WHAT THE TASK REQUIRES
Reproduce all the entries beneath this sentence exactly.

[THE DATA]

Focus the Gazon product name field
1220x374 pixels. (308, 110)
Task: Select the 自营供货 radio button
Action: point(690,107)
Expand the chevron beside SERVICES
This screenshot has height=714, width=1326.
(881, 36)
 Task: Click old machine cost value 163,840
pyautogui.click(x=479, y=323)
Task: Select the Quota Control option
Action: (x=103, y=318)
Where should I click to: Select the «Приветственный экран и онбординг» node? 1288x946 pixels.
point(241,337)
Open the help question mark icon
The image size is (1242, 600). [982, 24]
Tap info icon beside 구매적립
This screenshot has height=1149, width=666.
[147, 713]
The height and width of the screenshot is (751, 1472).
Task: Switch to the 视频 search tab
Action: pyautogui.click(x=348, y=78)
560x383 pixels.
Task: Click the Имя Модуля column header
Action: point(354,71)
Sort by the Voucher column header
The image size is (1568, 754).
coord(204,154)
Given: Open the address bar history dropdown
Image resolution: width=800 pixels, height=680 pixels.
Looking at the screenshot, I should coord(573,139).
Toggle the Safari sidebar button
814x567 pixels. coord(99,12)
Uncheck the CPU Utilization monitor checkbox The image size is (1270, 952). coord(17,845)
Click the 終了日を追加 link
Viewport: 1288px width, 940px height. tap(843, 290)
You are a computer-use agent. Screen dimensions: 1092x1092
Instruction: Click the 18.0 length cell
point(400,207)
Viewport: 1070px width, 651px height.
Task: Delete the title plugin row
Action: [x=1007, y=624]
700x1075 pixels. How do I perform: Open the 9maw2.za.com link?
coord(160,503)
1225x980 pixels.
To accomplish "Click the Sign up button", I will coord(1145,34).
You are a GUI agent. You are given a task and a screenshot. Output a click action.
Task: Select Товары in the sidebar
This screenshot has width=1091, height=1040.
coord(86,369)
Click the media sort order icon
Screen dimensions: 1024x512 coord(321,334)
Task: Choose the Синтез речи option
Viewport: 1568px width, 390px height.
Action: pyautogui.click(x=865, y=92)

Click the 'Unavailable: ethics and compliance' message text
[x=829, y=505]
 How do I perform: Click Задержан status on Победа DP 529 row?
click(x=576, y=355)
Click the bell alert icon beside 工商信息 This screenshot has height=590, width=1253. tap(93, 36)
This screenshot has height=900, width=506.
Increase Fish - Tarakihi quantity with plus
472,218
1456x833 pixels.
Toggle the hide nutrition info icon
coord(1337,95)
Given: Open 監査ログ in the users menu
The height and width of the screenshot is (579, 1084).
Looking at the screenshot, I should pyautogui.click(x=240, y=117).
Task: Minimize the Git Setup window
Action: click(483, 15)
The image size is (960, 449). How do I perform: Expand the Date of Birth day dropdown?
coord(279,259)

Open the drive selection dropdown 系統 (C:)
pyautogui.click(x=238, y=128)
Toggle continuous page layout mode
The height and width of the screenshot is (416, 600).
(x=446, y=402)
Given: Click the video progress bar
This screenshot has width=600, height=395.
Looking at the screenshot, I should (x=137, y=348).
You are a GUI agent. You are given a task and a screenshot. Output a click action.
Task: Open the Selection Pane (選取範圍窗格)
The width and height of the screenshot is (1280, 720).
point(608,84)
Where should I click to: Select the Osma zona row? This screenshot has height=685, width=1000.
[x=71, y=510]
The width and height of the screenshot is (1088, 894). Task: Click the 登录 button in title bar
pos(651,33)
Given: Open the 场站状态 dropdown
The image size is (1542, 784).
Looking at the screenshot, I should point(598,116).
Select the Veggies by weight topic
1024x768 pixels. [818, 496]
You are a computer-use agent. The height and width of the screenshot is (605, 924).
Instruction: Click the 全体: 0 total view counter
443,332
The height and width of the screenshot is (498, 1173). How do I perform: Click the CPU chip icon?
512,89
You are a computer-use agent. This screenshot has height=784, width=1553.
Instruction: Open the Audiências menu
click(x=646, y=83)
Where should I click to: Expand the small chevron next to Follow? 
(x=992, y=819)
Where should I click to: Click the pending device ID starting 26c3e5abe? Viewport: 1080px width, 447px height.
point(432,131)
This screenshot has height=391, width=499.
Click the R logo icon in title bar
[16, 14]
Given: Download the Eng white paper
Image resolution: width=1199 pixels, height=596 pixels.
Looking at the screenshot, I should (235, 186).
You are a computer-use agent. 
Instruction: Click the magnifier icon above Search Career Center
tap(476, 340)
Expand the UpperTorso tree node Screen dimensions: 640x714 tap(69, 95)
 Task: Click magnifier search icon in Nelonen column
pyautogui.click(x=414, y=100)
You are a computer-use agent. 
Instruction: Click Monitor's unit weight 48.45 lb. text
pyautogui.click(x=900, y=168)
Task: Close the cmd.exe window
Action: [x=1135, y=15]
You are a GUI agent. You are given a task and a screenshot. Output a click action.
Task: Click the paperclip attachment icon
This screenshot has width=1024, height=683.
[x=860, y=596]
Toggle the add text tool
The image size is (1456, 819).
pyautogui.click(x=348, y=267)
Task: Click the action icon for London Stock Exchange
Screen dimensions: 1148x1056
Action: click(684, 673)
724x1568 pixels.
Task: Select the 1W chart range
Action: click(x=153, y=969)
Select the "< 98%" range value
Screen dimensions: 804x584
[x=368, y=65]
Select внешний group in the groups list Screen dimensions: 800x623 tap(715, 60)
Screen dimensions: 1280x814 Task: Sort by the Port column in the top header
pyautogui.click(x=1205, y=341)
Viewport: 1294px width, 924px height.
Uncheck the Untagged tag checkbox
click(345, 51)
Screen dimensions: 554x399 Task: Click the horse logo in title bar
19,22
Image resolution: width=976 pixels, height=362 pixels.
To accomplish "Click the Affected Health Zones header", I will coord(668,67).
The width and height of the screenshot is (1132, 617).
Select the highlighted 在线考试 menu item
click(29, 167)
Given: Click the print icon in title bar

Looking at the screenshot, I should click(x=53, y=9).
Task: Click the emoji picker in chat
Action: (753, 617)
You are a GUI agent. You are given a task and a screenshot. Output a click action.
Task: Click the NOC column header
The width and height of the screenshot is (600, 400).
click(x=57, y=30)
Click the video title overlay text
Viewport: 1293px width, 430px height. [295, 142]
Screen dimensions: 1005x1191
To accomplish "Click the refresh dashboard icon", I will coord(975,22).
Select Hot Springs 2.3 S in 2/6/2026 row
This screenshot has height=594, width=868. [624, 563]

[/THE DATA]

ANSWER TO THE PROBLEM
Focus the Gazon product name field
1220x374 pixels. (308, 110)
Task: Select the 自营供货 radio button
Action: point(690,107)
Expand the chevron beside SERVICES
This screenshot has height=714, width=1326.
(881, 36)
 Task: Click old machine cost value 163,840
pyautogui.click(x=479, y=323)
Task: Select the Quota Control option
Action: (x=103, y=318)
Where should I click to: Select the «Приветственный экран и онбординг» node? 1288x946 pixels.
point(241,337)
Open the help question mark icon
The image size is (1242, 600). [982, 24]
Tap info icon beside 구매적립
This screenshot has height=1149, width=666.
[147, 713]
The height and width of the screenshot is (751, 1472).
Task: Switch to the 视频 search tab
Action: pyautogui.click(x=348, y=78)
560x383 pixels.
Task: Click the Имя Модуля column header
Action: point(354,71)
Sort by the Voucher column header
The image size is (1568, 754).
coord(204,154)
Given: Open the address bar history dropdown
Image resolution: width=800 pixels, height=680 pixels.
Looking at the screenshot, I should coord(573,139).
Toggle the Safari sidebar button
814x567 pixels. coord(99,12)
Uncheck the CPU Utilization monitor checkbox The image size is (1270, 952). coord(17,845)
Click the 終了日を追加 link
Viewport: 1288px width, 940px height. tap(843, 290)
You are a computer-use agent. Screen dimensions: 1092x1092
Instruction: Click the 18.0 length cell
point(400,207)
Viewport: 1070px width, 651px height.
Task: Delete the title plugin row
Action: [x=1007, y=624]
700x1075 pixels. How do I perform: Open the 9maw2.za.com link?
coord(160,503)
1225x980 pixels.
To accomplish "Click the Sign up button", I will coord(1145,34).
You are a GUI agent. You are given a task and a screenshot. Output a click action.
Task: Select Товары in the sidebar
This screenshot has width=1091, height=1040.
coord(86,369)
Click the media sort order icon
Screen dimensions: 1024x512 coord(321,334)
Task: Choose the Синтез речи option
Viewport: 1568px width, 390px height.
Action: pyautogui.click(x=865, y=92)

Click the 'Unavailable: ethics and compliance' message text
[x=829, y=505]
 How do I perform: Click Задержан status on Победа DP 529 row?
click(x=576, y=355)
Click the bell alert icon beside 工商信息 This screenshot has height=590, width=1253. tap(93, 36)
This screenshot has height=900, width=506.
Increase Fish - Tarakihi quantity with plus
472,218
1456x833 pixels.
Toggle the hide nutrition info icon
coord(1337,95)
Given: Open 監査ログ in the users menu
The height and width of the screenshot is (579, 1084).
Looking at the screenshot, I should pyautogui.click(x=240, y=117).
Task: Minimize the Git Setup window
Action: click(483, 15)
The image size is (960, 449). How do I perform: Expand the Date of Birth day dropdown?
coord(279,259)

Open the drive selection dropdown 系統 (C:)
pyautogui.click(x=238, y=128)
Toggle continuous page layout mode
The height and width of the screenshot is (416, 600).
(x=446, y=402)
Given: Click the video progress bar
This screenshot has width=600, height=395.
Looking at the screenshot, I should (x=137, y=348).
You are a GUI agent. You are given a task and a screenshot. Output a click action.
Task: Open the Selection Pane (選取範圍窗格)
The width and height of the screenshot is (1280, 720).
point(608,84)
Where should I click to: Select the Osma zona row? This screenshot has height=685, width=1000.
[x=71, y=510]
The width and height of the screenshot is (1088, 894). Task: Click the 登录 button in title bar
pos(651,33)
Given: Open the 场站状态 dropdown
The image size is (1542, 784).
Looking at the screenshot, I should point(598,116).
Select the Veggies by weight topic
1024x768 pixels. [818, 496]
You are a computer-use agent. The height and width of the screenshot is (605, 924).
Instruction: Click the 全体: 0 total view counter
443,332
The height and width of the screenshot is (498, 1173). How do I perform: Click the CPU chip icon?
512,89
You are a computer-use agent. This screenshot has height=784, width=1553.
Instruction: Open the Audiências menu
click(x=646, y=83)
Where should I click to: Expand the small chevron next to Follow? 
(x=992, y=819)
Where should I click to: Click the pending device ID starting 26c3e5abe? Viewport: 1080px width, 447px height.
point(432,131)
This screenshot has height=391, width=499.
Click the R logo icon in title bar
[16, 14]
Given: Download the Eng white paper
Image resolution: width=1199 pixels, height=596 pixels.
Looking at the screenshot, I should (235, 186).
You are a computer-use agent. 
Instruction: Click the magnifier icon above Search Career Center
tap(476, 340)
Expand the UpperTorso tree node Screen dimensions: 640x714 tap(69, 95)
 Task: Click magnifier search icon in Nelonen column
pyautogui.click(x=414, y=100)
You are a computer-use agent. 
Instruction: Click Monitor's unit weight 48.45 lb. text
pyautogui.click(x=900, y=168)
Task: Close the cmd.exe window
Action: [x=1135, y=15]
You are a GUI agent. You are given a task and a screenshot. Output a click action.
Task: Click the paperclip attachment icon
This screenshot has width=1024, height=683.
[x=860, y=596]
Toggle the add text tool
The image size is (1456, 819).
pyautogui.click(x=348, y=267)
Task: Click the action icon for London Stock Exchange
Screen dimensions: 1148x1056
Action: click(684, 673)
724x1568 pixels.
Task: Select the 1W chart range
Action: click(x=153, y=969)
Select the "< 98%" range value
Screen dimensions: 804x584
[x=368, y=65]
Select внешний group in the groups list Screen dimensions: 800x623 tap(715, 60)
Screen dimensions: 1280x814 Task: Sort by the Port column in the top header
pyautogui.click(x=1205, y=341)
Viewport: 1294px width, 924px height.
Uncheck the Untagged tag checkbox
click(345, 51)
Screen dimensions: 554x399 Task: Click the horse logo in title bar
19,22
Image resolution: width=976 pixels, height=362 pixels.
To accomplish "Click the Affected Health Zones header", I will coord(668,67).
The width and height of the screenshot is (1132, 617).
Select the highlighted 在线考试 menu item
click(29, 167)
Given: Click the print icon in title bar

Looking at the screenshot, I should click(x=53, y=9).
Task: Click the emoji picker in chat
Action: (753, 617)
You are a GUI agent. You are given a task and a screenshot. Output a click action.
Task: Click the NOC column header
The width and height of the screenshot is (600, 400).
click(x=57, y=30)
Click the video title overlay text
Viewport: 1293px width, 430px height. [295, 142]
Screen dimensions: 1005x1191
To accomplish "Click the refresh dashboard icon", I will coord(975,22).
Select Hot Springs 2.3 S in 2/6/2026 row
This screenshot has height=594, width=868. [624, 563]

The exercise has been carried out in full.